Via The New York Times:
For Alex Pincus, the question wasn’t whether Manhattan needed a floating oyster bar and mini-maritime museum on a 72-year-old codfish schooner, but rather where to put it. Now, his vision has become reality in the form of Grand Banks, which will begin serving food and drinks Thursday afternoon on a boat docked off Hudson River Park in TriBeCa.
Pincus, who grew up sailing on Lake Pontchartrain and founded the Atlantic Yachting school on the Upper West Side with his brother Miles, had been reading about the city’s 19th-century oyster barges a few years ago when the idea occurred to him to build a modern-day version. Piled high with just-dug Crassostrea virginica, says Pincus, the vessels would sell their wares to hungry New Yorkers directly from the docks. “We thought, ‘why don’t we have that here?'” he says of a conversation with Miles that followed. The two gathered their restaurant-industry friends — including Mark Firth, a co-founder of the Brooklyn restaurants Diner and Marlow & Sons and Adrien Gallo, a former owner of downtown bars including Palais Royale and Double Happiness — and “started looking around for the spot.”

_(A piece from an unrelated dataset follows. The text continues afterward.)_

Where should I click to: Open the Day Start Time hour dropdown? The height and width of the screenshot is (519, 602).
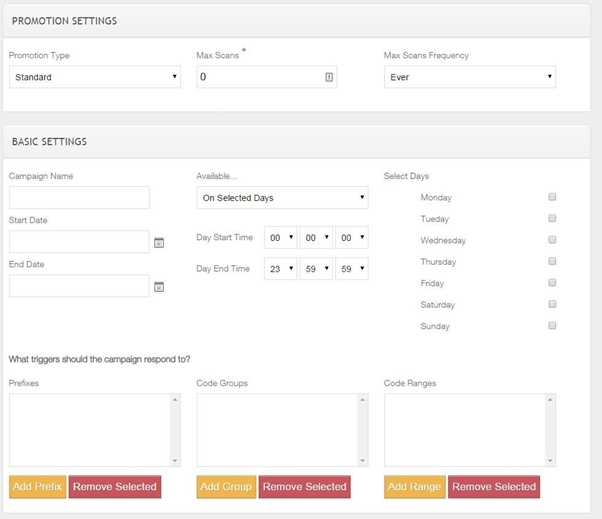point(280,238)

That spot turned out to be the park’s Pier 25, where the partners have a yearlong lease to park a 142-foot-long Nova Scotian wooden fishing vessel called the Sherman Zwicker. (Tentative plans are to stay until fall, says Alex Pincus, and then sail down to Florida for the winter.)
The Sherman Zwicker was once the property of the Maine Maritime Museum, where four decades ago a sailor and nautical-history buff named George McEvoy (“the ultimate old soul,” says Pincus) lovingly restored it. As of last week McEvoy’s pride and joy — the last of its kind used to fish among the Grand Banks of Newfoundland and now the largest wooden vessel in New York City — was docked in Red Hook, Brooklyn. There the Pincuses and their partners hustled to outfit the kitchen (formerly bunks where sailors slept) and to prepare marine-education exhibits in the stalls where just-caught cod was once buried in salt for the trip to South America.
Above decks, they also built out two bars, one for drinks (such as daily nautical-themed cocktails and ales from Red Hook’s Other Half Brewing Company), and another topped with zinc for a rotating menu of sustainably sourced oysters. Those, as well as the rest of the Grand Banks menu — lobster rolls, small plates of seasonally and locally available seafood — will be overseen by Firth, who is also the owner of Prairie Whale restaurant in the Berkshires.
It was in those landlocked mountains, where both Firth and Alex Pincus had moved a few years back, that the seed for Grand Banks was first planted. The two men, old friends from the city, crossed paths at the gym and got to discussing how they shared both a love of the urban waterfront and a desire to connect the rest of the city to it. It was that conversation that spurred Pincus to research old New York’s oyster barges. Now, both are splitting their time between the boat and the Berkshires. “It’s kind of ironic that we had to move away,” says Firth, “to figure this out.”